(Records from a data source)
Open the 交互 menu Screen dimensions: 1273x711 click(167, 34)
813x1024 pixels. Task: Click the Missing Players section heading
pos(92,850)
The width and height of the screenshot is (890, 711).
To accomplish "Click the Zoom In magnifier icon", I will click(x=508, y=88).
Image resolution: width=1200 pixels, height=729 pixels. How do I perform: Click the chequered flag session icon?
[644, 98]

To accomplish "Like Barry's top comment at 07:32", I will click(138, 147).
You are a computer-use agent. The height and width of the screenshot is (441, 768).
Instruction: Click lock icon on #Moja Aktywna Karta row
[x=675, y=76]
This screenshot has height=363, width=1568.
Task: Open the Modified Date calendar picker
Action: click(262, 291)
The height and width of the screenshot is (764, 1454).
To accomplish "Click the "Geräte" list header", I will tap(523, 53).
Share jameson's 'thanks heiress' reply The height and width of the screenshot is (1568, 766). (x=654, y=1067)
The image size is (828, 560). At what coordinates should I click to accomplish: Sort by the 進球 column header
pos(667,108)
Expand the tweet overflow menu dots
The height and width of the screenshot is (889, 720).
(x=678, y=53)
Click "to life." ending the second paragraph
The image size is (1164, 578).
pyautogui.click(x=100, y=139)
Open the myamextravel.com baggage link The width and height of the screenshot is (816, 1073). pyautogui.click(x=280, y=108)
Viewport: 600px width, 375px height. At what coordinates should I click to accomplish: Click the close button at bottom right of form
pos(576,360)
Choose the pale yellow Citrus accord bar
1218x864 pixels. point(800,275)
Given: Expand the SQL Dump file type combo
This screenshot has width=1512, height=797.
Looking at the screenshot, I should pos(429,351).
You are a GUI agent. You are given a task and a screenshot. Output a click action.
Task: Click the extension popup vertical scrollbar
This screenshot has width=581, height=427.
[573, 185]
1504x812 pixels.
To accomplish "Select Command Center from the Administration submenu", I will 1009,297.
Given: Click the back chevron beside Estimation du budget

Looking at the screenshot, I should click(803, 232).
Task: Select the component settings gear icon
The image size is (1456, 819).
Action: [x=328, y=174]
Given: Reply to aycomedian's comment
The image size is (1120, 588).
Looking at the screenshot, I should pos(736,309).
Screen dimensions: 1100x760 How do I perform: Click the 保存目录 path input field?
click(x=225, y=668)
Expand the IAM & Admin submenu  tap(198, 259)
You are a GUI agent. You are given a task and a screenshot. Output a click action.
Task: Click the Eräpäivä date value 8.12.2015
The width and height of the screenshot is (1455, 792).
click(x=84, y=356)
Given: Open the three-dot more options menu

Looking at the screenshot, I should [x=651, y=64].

### [WORK REQUEST]
Repeat the records exactly, leaving out none of them.

### [RESULT FOR THIS EXERCISE]
Open the 交互 menu Screen dimensions: 1273x711 click(167, 34)
813x1024 pixels. Task: Click the Missing Players section heading
pos(92,850)
The width and height of the screenshot is (890, 711).
To accomplish "Click the Zoom In magnifier icon", I will click(x=508, y=88).
Image resolution: width=1200 pixels, height=729 pixels. How do I perform: Click the chequered flag session icon?
[644, 98]

To accomplish "Like Barry's top comment at 07:32", I will click(138, 147).
You are a computer-use agent. The height and width of the screenshot is (441, 768).
Instruction: Click lock icon on #Moja Aktywna Karta row
[x=675, y=76]
This screenshot has height=363, width=1568.
Task: Open the Modified Date calendar picker
Action: click(262, 291)
The height and width of the screenshot is (764, 1454).
To accomplish "Click the "Geräte" list header", I will tap(523, 53).
Share jameson's 'thanks heiress' reply The height and width of the screenshot is (1568, 766). (x=654, y=1067)
The image size is (828, 560). At what coordinates should I click to accomplish: Sort by the 進球 column header
pos(667,108)
Expand the tweet overflow menu dots
The height and width of the screenshot is (889, 720).
(x=678, y=53)
Click "to life." ending the second paragraph
The image size is (1164, 578).
pyautogui.click(x=100, y=139)
Open the myamextravel.com baggage link The width and height of the screenshot is (816, 1073). pyautogui.click(x=280, y=108)
Viewport: 600px width, 375px height. At what coordinates should I click to accomplish: Click the close button at bottom right of form
pos(576,360)
Choose the pale yellow Citrus accord bar
1218x864 pixels. point(800,275)
Given: Expand the SQL Dump file type combo
This screenshot has width=1512, height=797.
Looking at the screenshot, I should pos(429,351).
You are a GUI agent. You are given a task and a screenshot. Output a click action.
Task: Click the extension popup vertical scrollbar
This screenshot has width=581, height=427.
[573, 185]
1504x812 pixels.
To accomplish "Select Command Center from the Administration submenu", I will 1009,297.
Given: Click the back chevron beside Estimation du budget

Looking at the screenshot, I should click(803, 232).
Task: Select the component settings gear icon
The image size is (1456, 819).
Action: [x=328, y=174]
Given: Reply to aycomedian's comment
The image size is (1120, 588).
Looking at the screenshot, I should pos(736,309).
Screen dimensions: 1100x760 How do I perform: Click the 保存目录 path input field?
click(x=225, y=668)
Expand the IAM & Admin submenu  tap(198, 259)
You are a GUI agent. You are given a task and a screenshot. Output a click action.
Task: Click the Eräpäivä date value 8.12.2015
The width and height of the screenshot is (1455, 792).
click(x=84, y=356)
Given: Open the three-dot more options menu

Looking at the screenshot, I should [x=651, y=64].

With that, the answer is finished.